An Iterative Method

In this concept, we will examine some ideas from the last video in more detail.

Notes on the Bellman Expectation Equation

In the previous video, we derived one equation for each environment state. For instance, for state s_1, we saw that:

v_\pi(s_1) = \frac{1}{2}(-1 + v_\pi(s_2)) + \frac{1}{2}(-3 + v_\pi(s_3)).

We mentioned that this equation follows directly from the Bellman expectation equation for v_\pi.

v_\pi(s) = \text{} \mathbb{E}\pi[R{t+1} + \gamma v_\pi(S_{t+1}) | S_t=s] = \sum_{a \in \mathcal{A}(s)}\pi(a|s)\sum_{s' \in \mathcal{S}, r\in\mathcal{R}}p(s',r|s,a)(r + \gamma v_\pi(s')) (The Bellman expectation equation for v_\pi)

In order to see this, we can begin by looking at what the Bellman expectation equation tells us about the value of state s_1 (where we just need to plug in s_1 for state s).

v_\pi(s_1) = \sum_{a \in \mathcal{A}(s_1)}\pi(a|s_1)\sum_{s' \in \mathcal{S}, r\in\mathcal{R}}p(s',r|s_1,a)(r + \gamma v_\pi(s'))

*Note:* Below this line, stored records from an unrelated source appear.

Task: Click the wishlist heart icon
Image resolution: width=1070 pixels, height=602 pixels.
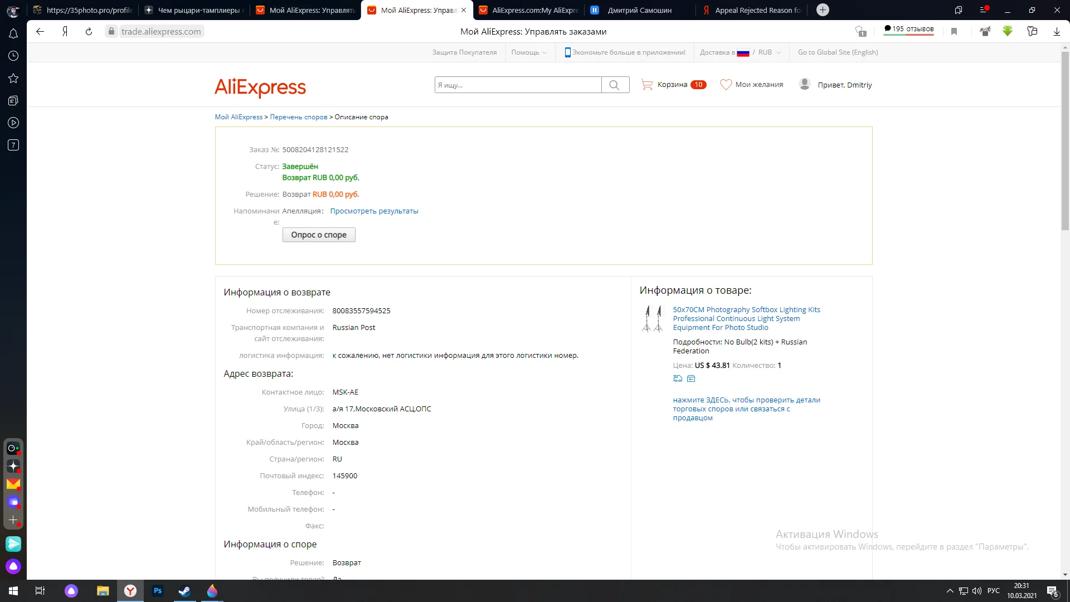Action: coord(726,85)
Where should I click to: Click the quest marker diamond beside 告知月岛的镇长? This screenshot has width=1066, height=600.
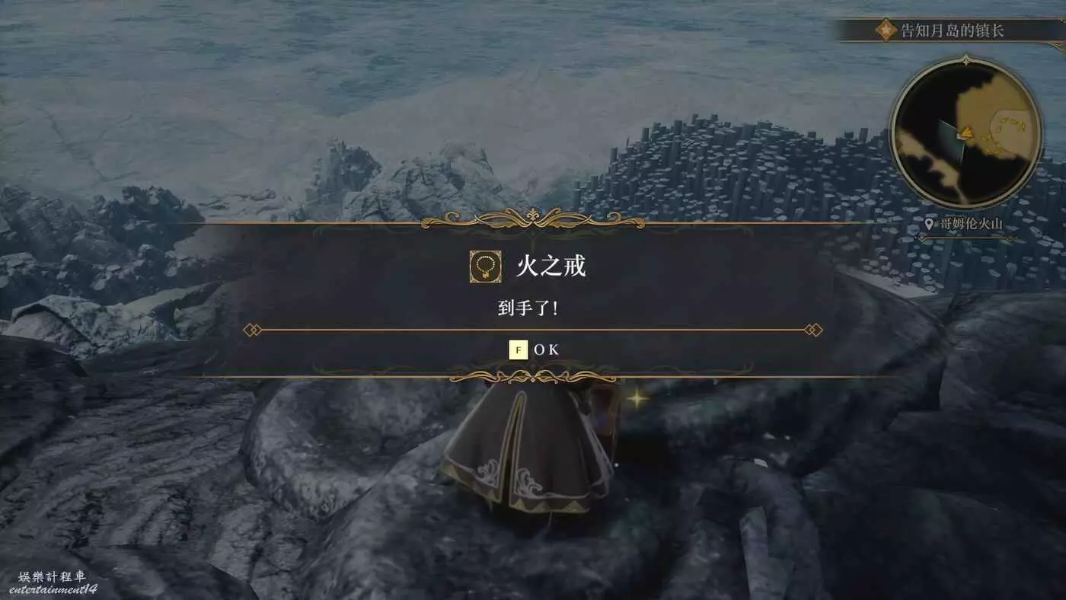[x=886, y=30]
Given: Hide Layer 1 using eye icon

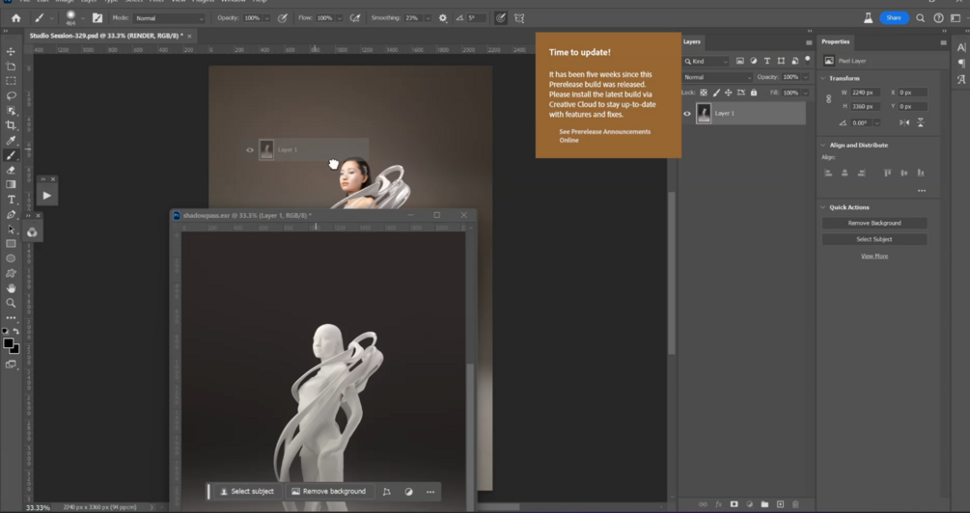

Then, it's possible to derive the equation for state s_1 by using the following:

\mathcal{A}(s_1)={ \text{down}, \text{right} } (When in state s_1, the agent only has two potential actions: down or right.)
\pi({down}|s_1) = \pi(\text{right}|s_1) = \frac{1}{2} (We are currently examining the policy where the agent goes down with 50% probability and right with 50% probability when in state s_1.)
p(s_3,-3|s_1,\text{down}) = 1 (and p(s',r|s_1,\text{down}) = 0 if s'\neq s_3 or r\neq -3) (If the agent chooses to go down in state s_1, then with 100% probability, the next state is s_3, and the agent receives a reward of -3.)
p(s_2,-1|s_1,\text{right}) = 1 (and p(s',r|s_1,\text{right}) = 0 if s'\neq s_2 or r\neq -1) (If the agent chooses to go right in state s_1, then with 100% probability, the next state is s_2, and the agent receives a reward of -1.)
\gamma = 1 (We chose to set the discount rate to 1 in this gridworld example.)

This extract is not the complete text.